▶ _Source passage_
....................

| Although most people have the desire, indeed the need, for loving, intimate relationships, the achievement of intimacy is a formidable undertaking, and many individuals are afraid of intimate encounters. In my office, I see many patients who have difficulty with finding or maintaining intimacy.
What is intimacy?
Intimacy is the capacity of an individual to exchange feelings and thoughts of personal significance with another individual who is highly valued. It is the capacity to know the other’s internal world, including feelings and thoughts, and, at the same time, to allow our partners to experience and understand our internal world.
People may unconsciously reject intimacy, using behaviors such as judging, criticizing, or being suspicious. These unconscious behaviors are a way to avoid what we fear is associated with intimacy: abandonment, engulfment, or vulnerability.
Abandonment
Those who fear abandonment seek to ensure that their partner will always love them. As a result, they may test their partner in a variety of ways. They may be jealous, suspicious, or angry. They also fear that, if they expose their inner world, their partner may use it against them and may even abandon them.

....................

▶ _Instructions for the task_
Please quote the passage on intimacy in full, word for word. The listing that comes next is separate material, unrelated to the passage on intimacy.

▶ _Given data_
....................

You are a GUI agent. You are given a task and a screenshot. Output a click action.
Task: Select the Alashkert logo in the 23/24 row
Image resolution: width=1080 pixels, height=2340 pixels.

....................

▶ _Answer area_
| Although most people have the desire, indeed the need, for loving, intimate relationships, the achievement of intimacy is a formidable undertaking, and many individuals are afraid of intimate encounters. In my office, I see many patients who have difficulty with finding or maintaining intimacy.
What is intimacy?
Intimacy is the capacity of an individual to exchange feelings and thoughts of personal significance with another individual who is highly valued. It is the capacity to know the other’s internal world, including feelings and thoughts, and, at the same time, to allow our partners to experience and understand our internal world.
People may unconsciously reject intimacy, using behaviors such as judging, criticizing, or being suspicious. These unconscious behaviors are a way to avoid what we fear is associated with intimacy: abandonment, engulfment, or vulnerability.
Abandonment
Those who fear abandonment seek to ensure that their partner will always love them. As a result, they may test their partner in a variety of ways. They may be jealous, suspicious, or angry. They also fear that, if they expose their inner world, their partner may use it against them and may even abandon them.